Stare al governo è bello, ma il populismo si sgonfia

L’ex presidente del Consiglio ha covato per mesi la sua vendetta pubblica nei confronti di chi ha preso il suo posto

Pecore elettriche

Pecore elettriche

Firenze, 17 luglio 2022 - Sentivamo proprio il bisogno di questo Papeete 2, stavolta targato Beppe Conte e non Matteo Salvini. L’ex presidente del Consiglio ha covato per mesi la sua vendetta pubblica nei confronti di chi ha preso il suo posto e adesso, fra la guerra in Ucraina scatenata dai migliori amici dei Cinque stelle (e della Lega), l’inflazione che sale e la tutt’altro che conclusa emergenza sanitaria, ha ottenuto il risultato che cercava: portare alle dimissioni Mario Draghi, che non è messer Ciampolillo e quindi le ha rassegnate per davvero.

* [Dati forniti]:
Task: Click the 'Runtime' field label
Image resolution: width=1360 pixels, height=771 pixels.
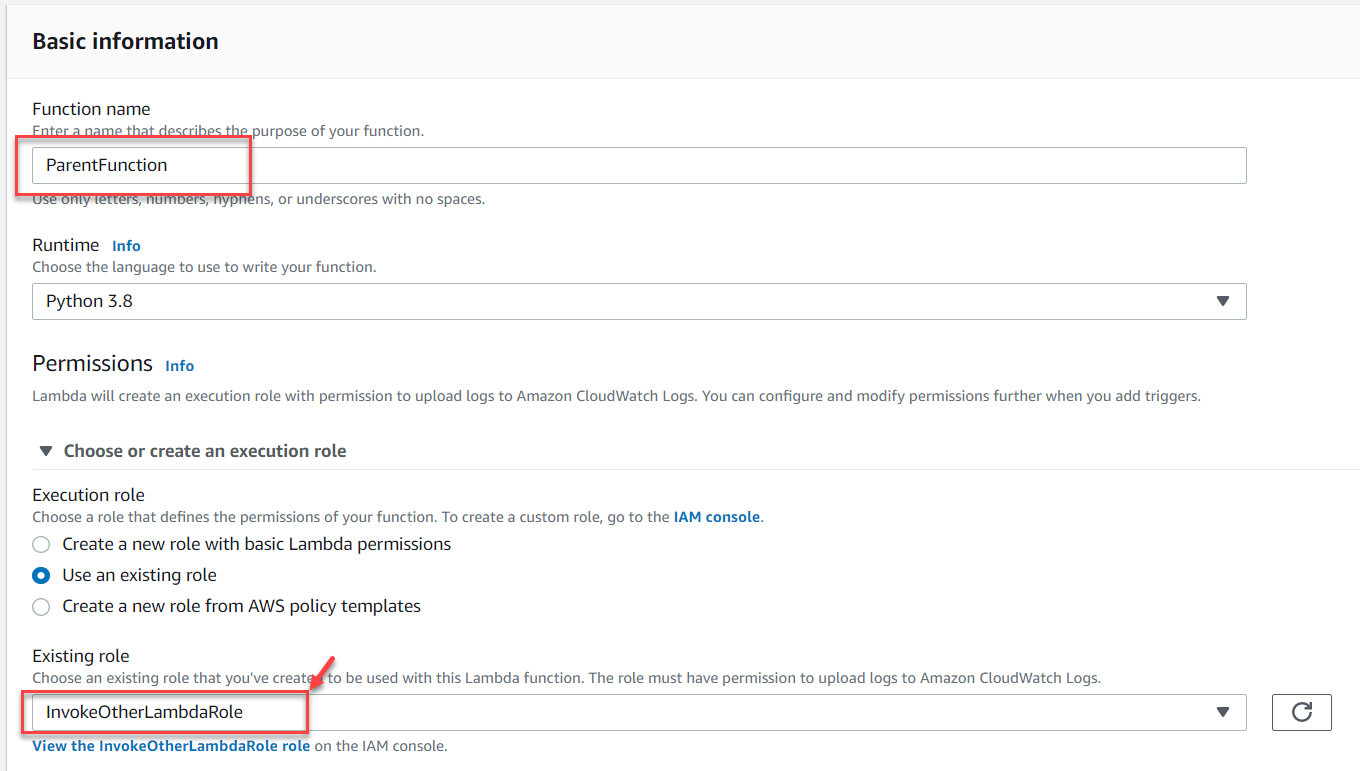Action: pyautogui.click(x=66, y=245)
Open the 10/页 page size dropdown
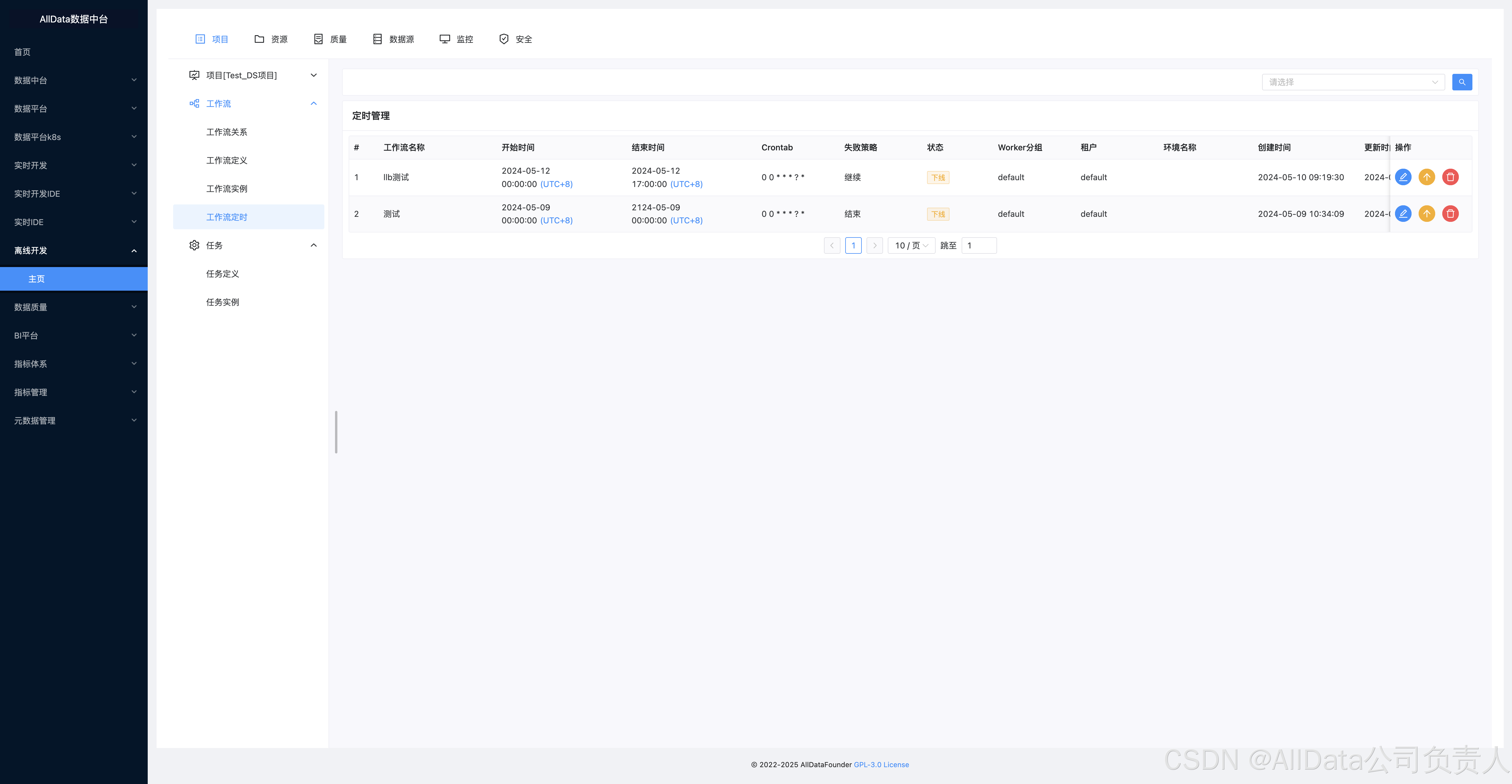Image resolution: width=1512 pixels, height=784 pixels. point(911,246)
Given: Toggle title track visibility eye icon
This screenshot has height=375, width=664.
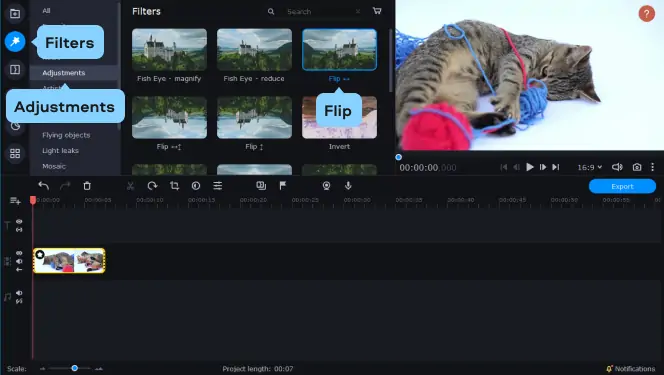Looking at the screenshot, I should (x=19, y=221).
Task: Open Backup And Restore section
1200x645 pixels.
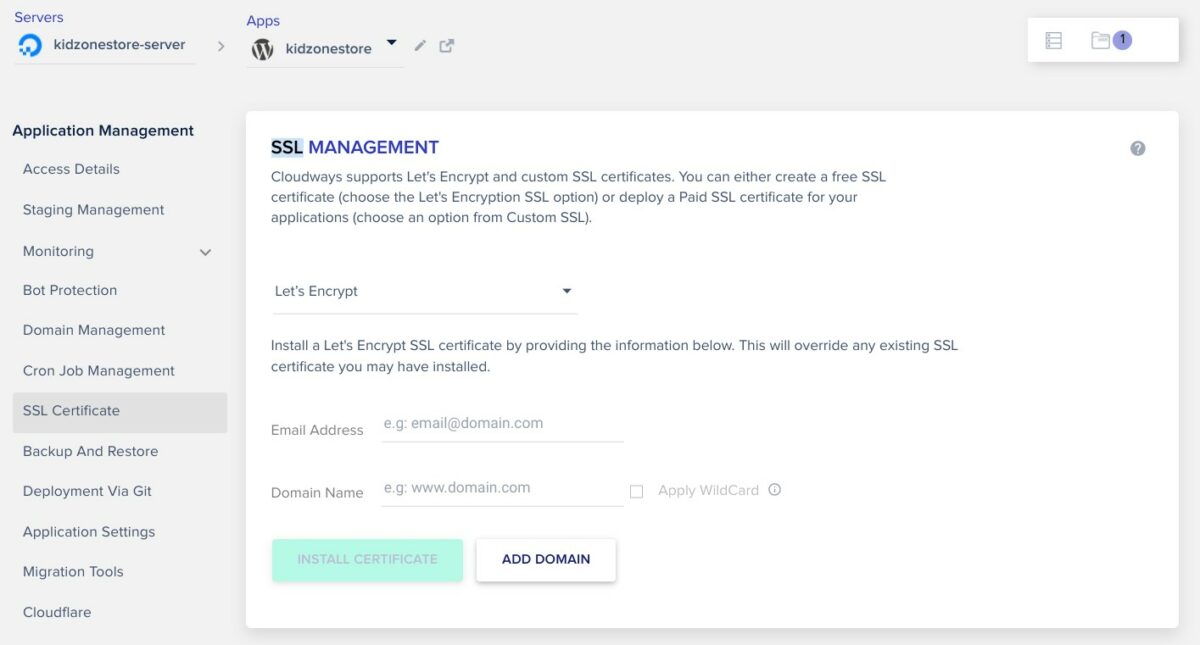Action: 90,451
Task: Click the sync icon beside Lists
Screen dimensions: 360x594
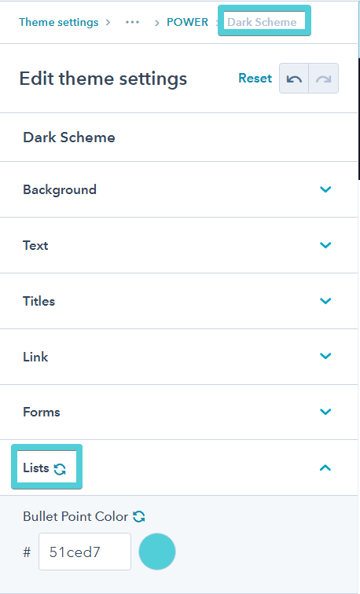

* [Breve esercizio]:
Riporta dal testo di partenza il passo compreso tra "Firenze, 17 luglio" e "rassegnate per davvero.", estremi inclusi. I dati qui riportati provengono da un'altra fonte.

* [Risultato]:
Firenze, 17 luglio 2022 - Sentivamo proprio il bisogno di questo Papeete 2, stavolta targato Beppe Conte e non Matteo Salvini. L’ex presidente del Consiglio ha covato per mesi la sua vendetta pubblica nei confronti di chi ha preso il suo posto e adesso, fra la guerra in Ucraina scatenata dai migliori amici dei Cinque stelle (e della Lega), l’inflazione che sale e la tutt’altro che conclusa emergenza sanitaria, ha ottenuto il risultato che cercava: portare alle dimissioni Mario Draghi, che non è messer Ciampolillo e quindi le ha rassegnate per davvero.